Young people – defined in this research as people of ages 10-24 years – are already having to cope with the impacts of climate change and global heating, with unequal impacts on young women, girls, the urban poor and other marginalised and minoritised young people. However, young people are also active agents of change and have demonstrated the capacities and agency to advocate for and contribute to climate action and resilience-building. Yet, despite the proven capabilities of young people, structural barriers and normative beliefs too often fail to recognise their rights and agency to participate beyond a tokenistic level.

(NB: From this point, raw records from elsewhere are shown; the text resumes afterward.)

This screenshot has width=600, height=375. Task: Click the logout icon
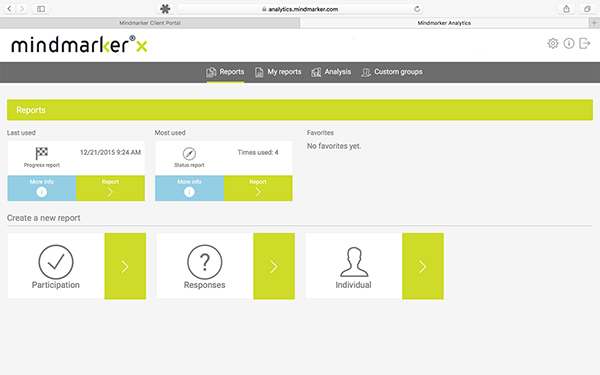pyautogui.click(x=584, y=43)
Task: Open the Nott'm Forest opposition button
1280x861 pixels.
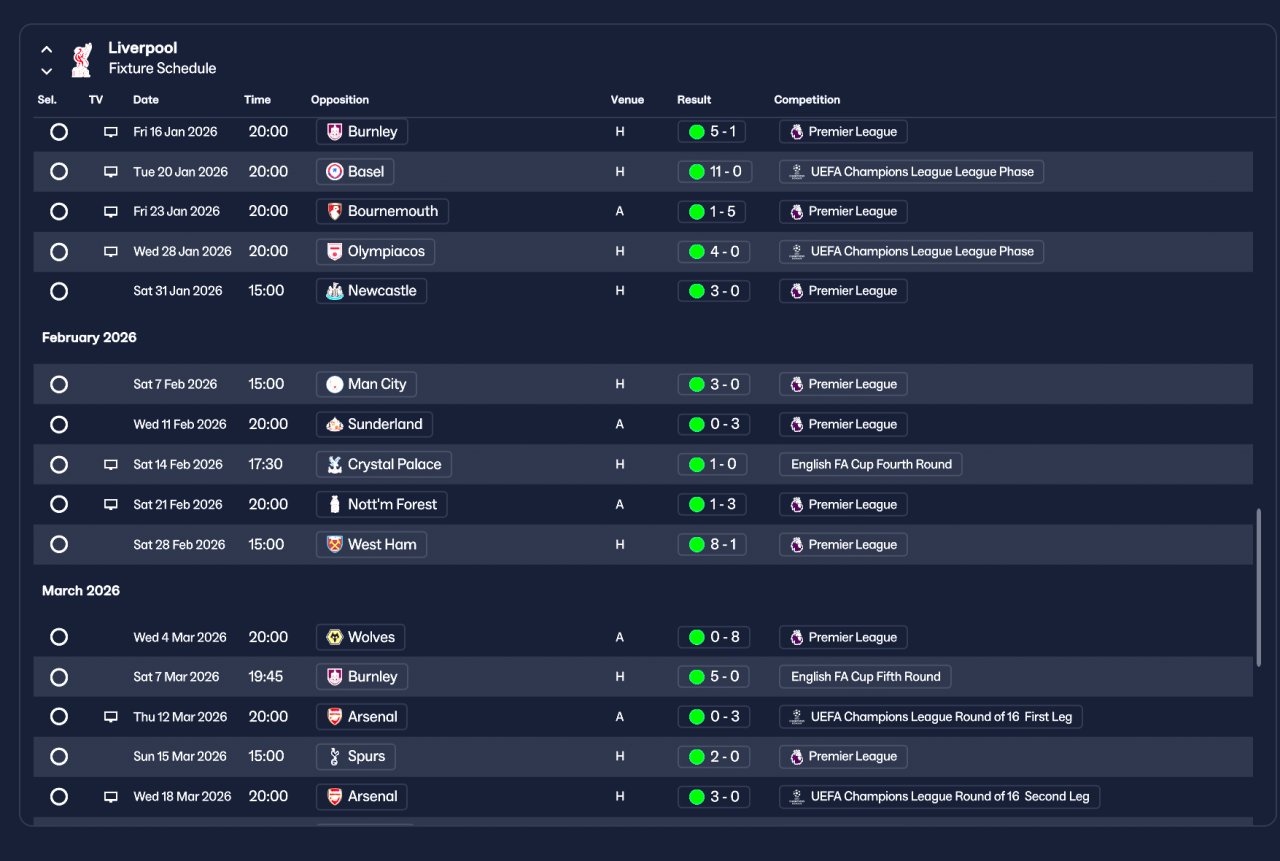Action: click(381, 505)
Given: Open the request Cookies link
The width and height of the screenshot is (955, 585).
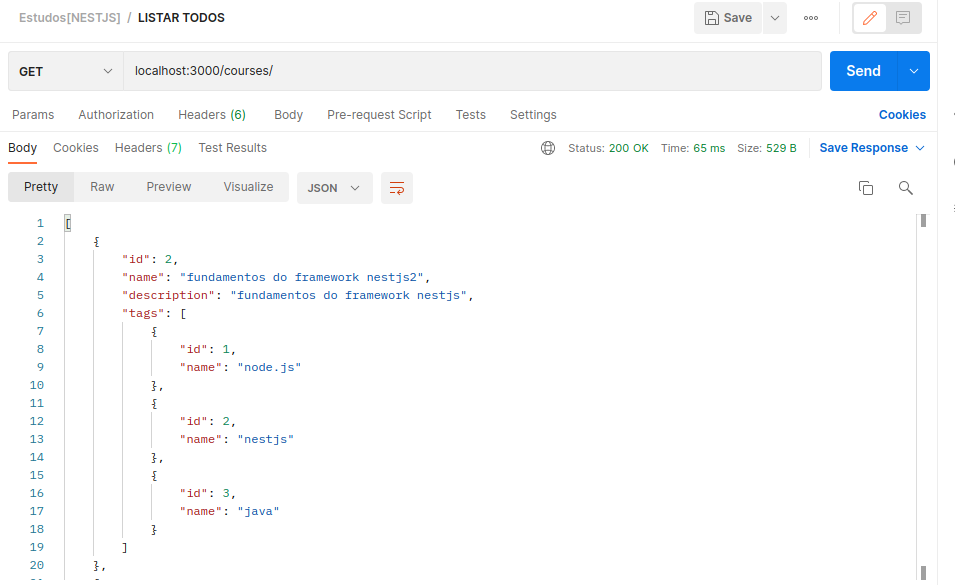Looking at the screenshot, I should click(x=901, y=114).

While a lot of attention has been given to the efforts of young people in the ‘Global North’, the work in parts of the world where climate impacts are being disproportionately felt should not be overlooked and be given more resources and support. Young people make up a large proportion of LMIC populations and so their engagement and participation in climate action and decision-making is crucial for inter- generational climate justice and broader social equity.

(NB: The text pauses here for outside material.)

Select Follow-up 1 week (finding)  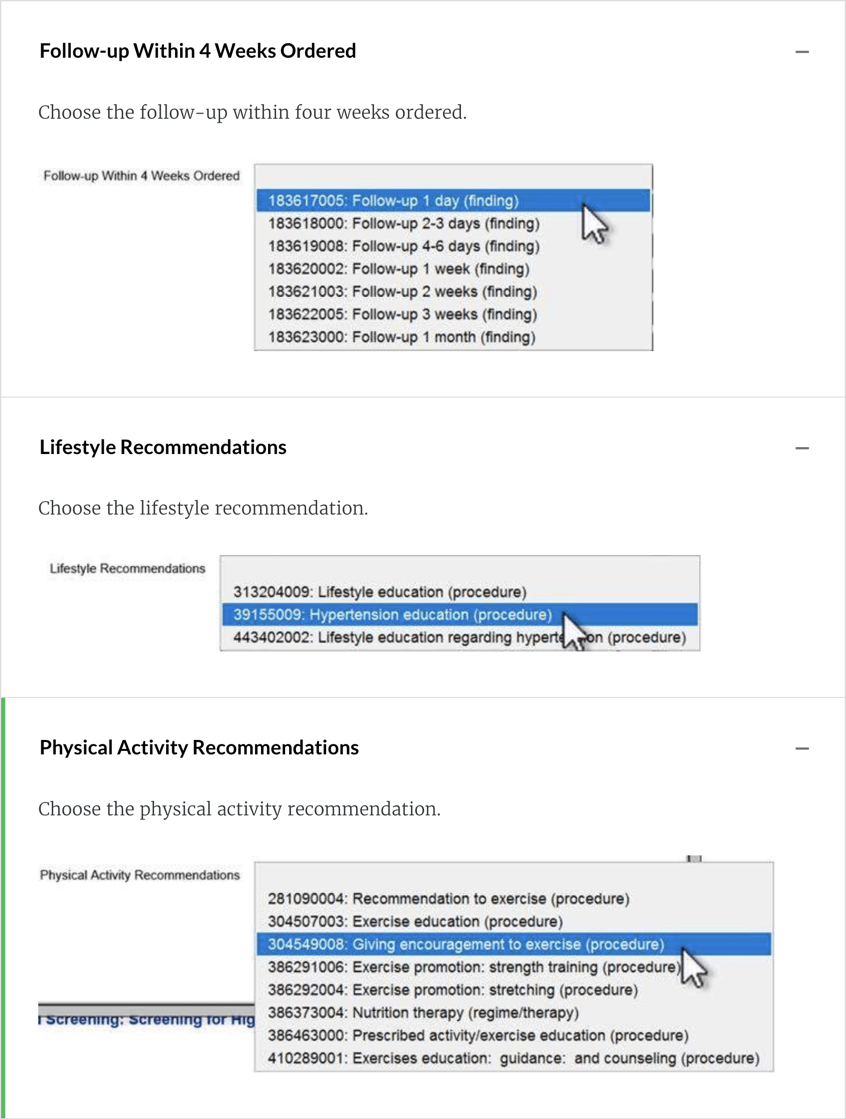(398, 269)
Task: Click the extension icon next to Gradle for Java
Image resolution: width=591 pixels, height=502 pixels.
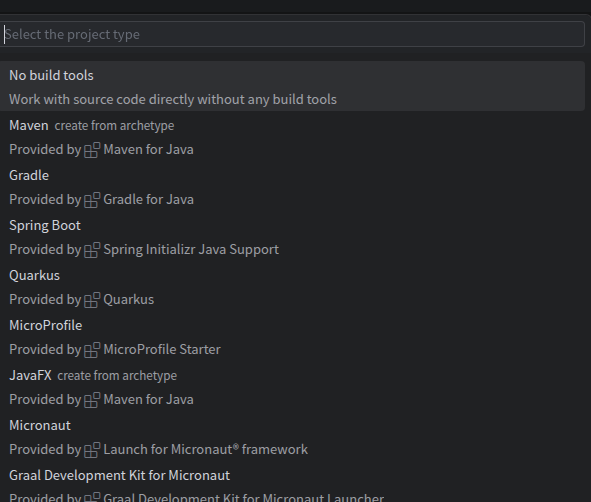Action: (92, 200)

This research aims to contribute to young people’s engagement efforts for climate change and health action by identifying, mapping, and analysing actors, stakeholders and initiatives relevant to young people’s engagement in six countries facing climate risks and public health challenges –Ethiopia, Kenya, and Senegal in Africa, and Bangladesh, Indonesia, and Vietnam in Asia. To analyse young people’s engagement, we build on frameworks and approaches from several scientific disciplines to identify key elements that inform the involvement: social context, substance, procedure, power, and agency.